Clementsen P S, Pedersen S S

机构信息

Medicinsk-lungemedicinsk afdeling Y, Amtssygehuset i Gentofte.

出版信息

Ugeskr Laeger. 1996 Sep 30;158(40):5595-9.

PMID:8966786
Abstract

Pneumonia is a common complication in patients requiring mechanical ventilation and the mortality is high. The diagnosis is difficult to establish in spite of many available diagnostic techniques: Aspiration from endotracheal tube or tracheostomy, fiberbronchoscopy with bronchial aspiration, protected specimen-brush (PSB), bronchoalveolar lavage (BAL), transbronchial biopsy or percutaneous lung needle aspiration or open lung biopsy. A review of the literature is given. It is concluded that PSB and BAL combined with quantitative cultures are valid tools, but there is no conclusion as to the superiority of one over the other. With the use of prior antibiotics the rate of false negatives increases and the specificity and sensitivity are lowered.

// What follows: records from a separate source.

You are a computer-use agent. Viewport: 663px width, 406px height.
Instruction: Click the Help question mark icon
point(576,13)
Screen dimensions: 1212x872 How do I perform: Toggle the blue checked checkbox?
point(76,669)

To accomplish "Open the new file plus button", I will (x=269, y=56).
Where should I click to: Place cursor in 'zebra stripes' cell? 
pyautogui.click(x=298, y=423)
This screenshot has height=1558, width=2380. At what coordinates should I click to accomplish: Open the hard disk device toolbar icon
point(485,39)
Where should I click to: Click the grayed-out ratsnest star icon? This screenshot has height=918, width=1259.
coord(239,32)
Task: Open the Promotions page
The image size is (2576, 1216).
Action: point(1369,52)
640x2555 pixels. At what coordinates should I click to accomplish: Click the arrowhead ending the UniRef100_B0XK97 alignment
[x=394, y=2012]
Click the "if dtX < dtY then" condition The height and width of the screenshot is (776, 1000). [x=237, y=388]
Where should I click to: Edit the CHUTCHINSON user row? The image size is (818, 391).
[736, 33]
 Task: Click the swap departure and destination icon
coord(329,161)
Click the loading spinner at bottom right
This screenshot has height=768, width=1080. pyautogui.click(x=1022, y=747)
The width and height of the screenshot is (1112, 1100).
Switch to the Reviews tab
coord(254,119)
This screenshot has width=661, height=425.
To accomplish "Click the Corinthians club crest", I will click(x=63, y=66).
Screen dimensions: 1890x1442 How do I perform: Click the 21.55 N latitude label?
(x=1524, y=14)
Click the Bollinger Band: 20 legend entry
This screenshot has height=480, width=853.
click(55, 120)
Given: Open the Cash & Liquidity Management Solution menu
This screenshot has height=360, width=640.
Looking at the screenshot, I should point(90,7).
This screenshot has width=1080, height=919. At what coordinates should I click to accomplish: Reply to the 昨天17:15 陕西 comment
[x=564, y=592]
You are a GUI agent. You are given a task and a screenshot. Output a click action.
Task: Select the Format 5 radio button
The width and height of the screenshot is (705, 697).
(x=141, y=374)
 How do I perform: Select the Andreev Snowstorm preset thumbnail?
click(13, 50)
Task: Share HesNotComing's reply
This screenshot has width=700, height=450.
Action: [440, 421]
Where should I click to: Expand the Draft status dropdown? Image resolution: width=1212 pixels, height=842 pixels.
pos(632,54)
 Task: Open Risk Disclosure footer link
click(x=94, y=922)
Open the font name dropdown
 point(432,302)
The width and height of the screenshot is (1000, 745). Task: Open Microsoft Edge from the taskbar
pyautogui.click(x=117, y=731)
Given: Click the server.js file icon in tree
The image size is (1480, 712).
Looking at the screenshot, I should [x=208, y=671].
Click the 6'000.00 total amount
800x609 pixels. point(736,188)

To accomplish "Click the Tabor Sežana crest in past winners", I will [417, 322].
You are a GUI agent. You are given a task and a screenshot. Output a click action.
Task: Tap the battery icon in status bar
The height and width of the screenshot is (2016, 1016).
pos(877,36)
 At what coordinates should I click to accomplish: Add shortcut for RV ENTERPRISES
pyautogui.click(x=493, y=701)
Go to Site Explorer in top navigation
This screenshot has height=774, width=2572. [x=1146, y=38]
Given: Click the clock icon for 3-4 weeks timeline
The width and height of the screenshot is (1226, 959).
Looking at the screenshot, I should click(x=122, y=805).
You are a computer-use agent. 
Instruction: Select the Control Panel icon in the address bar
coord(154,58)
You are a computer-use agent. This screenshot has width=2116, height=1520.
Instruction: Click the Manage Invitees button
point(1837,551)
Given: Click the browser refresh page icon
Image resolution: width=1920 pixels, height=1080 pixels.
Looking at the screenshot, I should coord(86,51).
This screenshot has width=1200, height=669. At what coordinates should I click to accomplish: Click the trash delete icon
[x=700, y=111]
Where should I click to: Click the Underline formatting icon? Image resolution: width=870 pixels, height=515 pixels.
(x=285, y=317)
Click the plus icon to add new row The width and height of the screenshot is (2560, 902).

However, we do need a prospective, randomized trial in order to demonstrate that invasive methods in fact decrease morbidity and mortality in the patients compared with clinical judgement alone.

摘要

肺炎是需要机械通气的患者常见的并发症,死亡率很高。尽管有许多可用的诊断技术,但诊断仍难以确立,这些技术包括:经气管内导管或气管造口吸引、纤维支气管镜检查及支气管吸引、防污染样本毛刷(PSB)、支气管肺泡灌洗(BAL)、经支气管活检或经皮肺穿刺抽吸或开胸肺活检。本文对相关文献进行了综述。得出的结论是,PSB和BAL联合定量培养是有效的工具,但对于二者谁更具优势尚无定论。使用过抗生素会增加假阴性率,降低特异性和敏感性。然而,我们确实需要进行一项前瞻性随机试验,以证明与单纯临床判断相比,侵入性方法实际上能降低患者的发病率和死亡率。